Simulation of a Typical Wolter-I X-ray Telescope Using the Geant4 Toolkit

Wolter-I is the most common optics in X-ray telescopes. In addition to using high-reflectivity mirrors, it is necessary to use more than a single Wolter-I shell and an appropriate number of shells in a telescope structure to collect the highest number of photons at the detector position. By considering various parameters such as the weight of the telescope, the desired wavelength range, and the available technology, the proper number of Wolter-I shells and their specifications can be determined. In the present work, using our Geant4-based X-ray telescope simulation application, we have simulated an X-ray telescope with 58 shells similar to XMM-Newton telescope.
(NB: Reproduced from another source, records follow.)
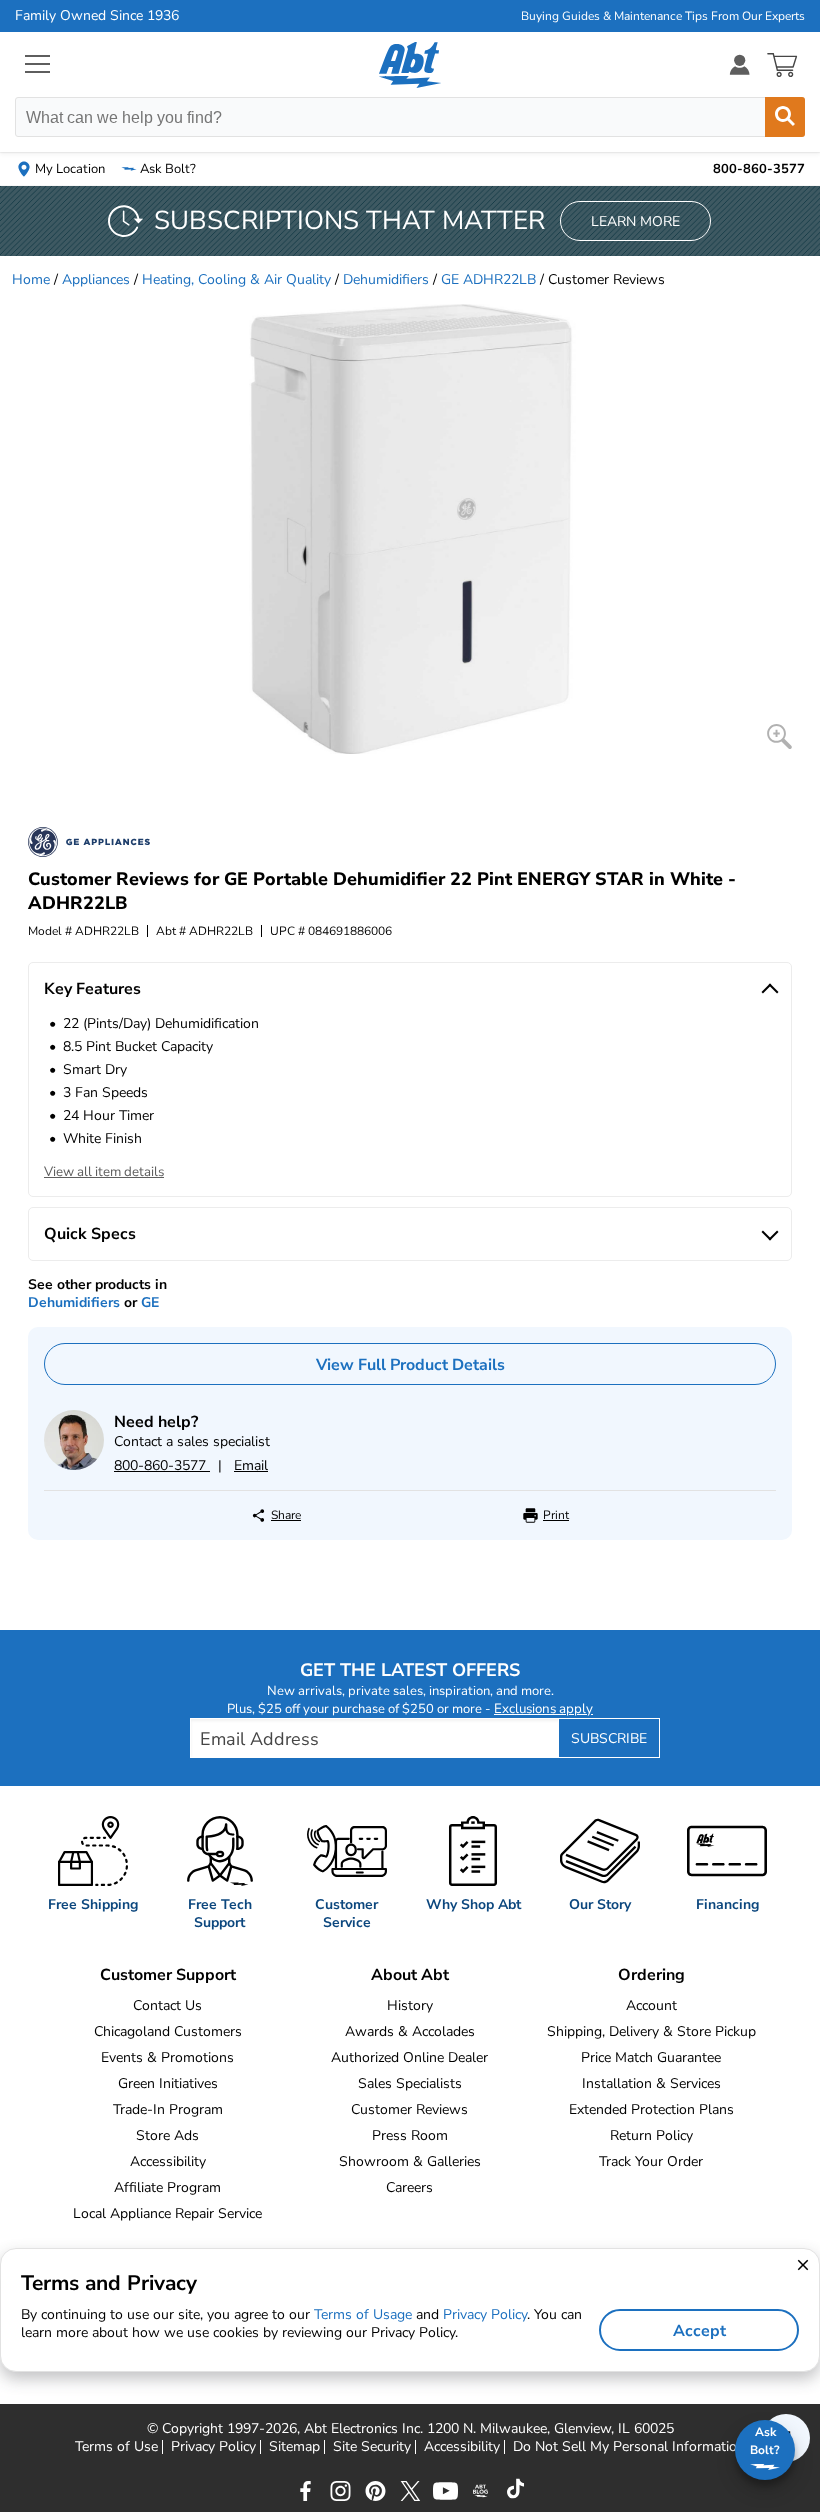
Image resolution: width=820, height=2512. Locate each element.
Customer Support (168, 1975)
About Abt (410, 1975)
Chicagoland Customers (168, 2031)
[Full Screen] (779, 736)
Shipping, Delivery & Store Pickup (651, 2031)
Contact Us (167, 2005)
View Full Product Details (410, 1365)
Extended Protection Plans (651, 2109)
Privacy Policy (213, 2447)
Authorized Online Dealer (409, 2057)
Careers (409, 2187)
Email (251, 1465)
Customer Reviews (409, 2109)
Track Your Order (651, 2161)
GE (150, 1302)
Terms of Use (116, 2447)
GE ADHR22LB (488, 279)
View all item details (104, 1172)
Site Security (372, 2447)
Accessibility (168, 2161)
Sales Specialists (410, 2083)
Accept (699, 2331)
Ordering (651, 1975)
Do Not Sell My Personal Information (629, 2447)
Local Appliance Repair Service (167, 2213)
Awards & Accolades (410, 2031)
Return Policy (651, 2135)
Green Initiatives (168, 2083)
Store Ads (167, 2135)
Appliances (96, 279)
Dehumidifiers (386, 279)
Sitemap (294, 2447)
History (410, 2005)
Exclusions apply (543, 1709)
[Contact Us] (74, 1465)
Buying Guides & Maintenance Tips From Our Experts (663, 16)
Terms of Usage (363, 2314)
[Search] (785, 117)
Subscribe (609, 1738)
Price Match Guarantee (651, 2057)
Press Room (410, 2135)
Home (31, 279)
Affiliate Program (167, 2187)
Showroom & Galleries (410, 2161)
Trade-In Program (168, 2109)
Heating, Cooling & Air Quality (236, 279)
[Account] (740, 64)
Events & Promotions (167, 2057)
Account (651, 2005)
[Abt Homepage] (410, 65)
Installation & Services (651, 2083)
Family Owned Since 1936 (97, 16)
Based on the characteristics of XMM-Newton telescope, we developed a set of procedures to define the properties of the shells and constructed them in the application. The performance of the simulated telescope in collecting specified X-rays has been investigated. We executed the application at five energies, including 1, 2, 3, 4, and 5 keV. These energies are in the energy range in which XMM-Newton mirrors are most efficient. We also investigated the telescope's performance for some widely used materials as the surface of mirrors with a thickness of one nanometer. The simulation results confirmed that the presence of more shells with different radii increases the telescope's ability to collect photons over a broader range of energy. Also, the simulated telescope performed better for shells with smaller radii for every material and in all the energies.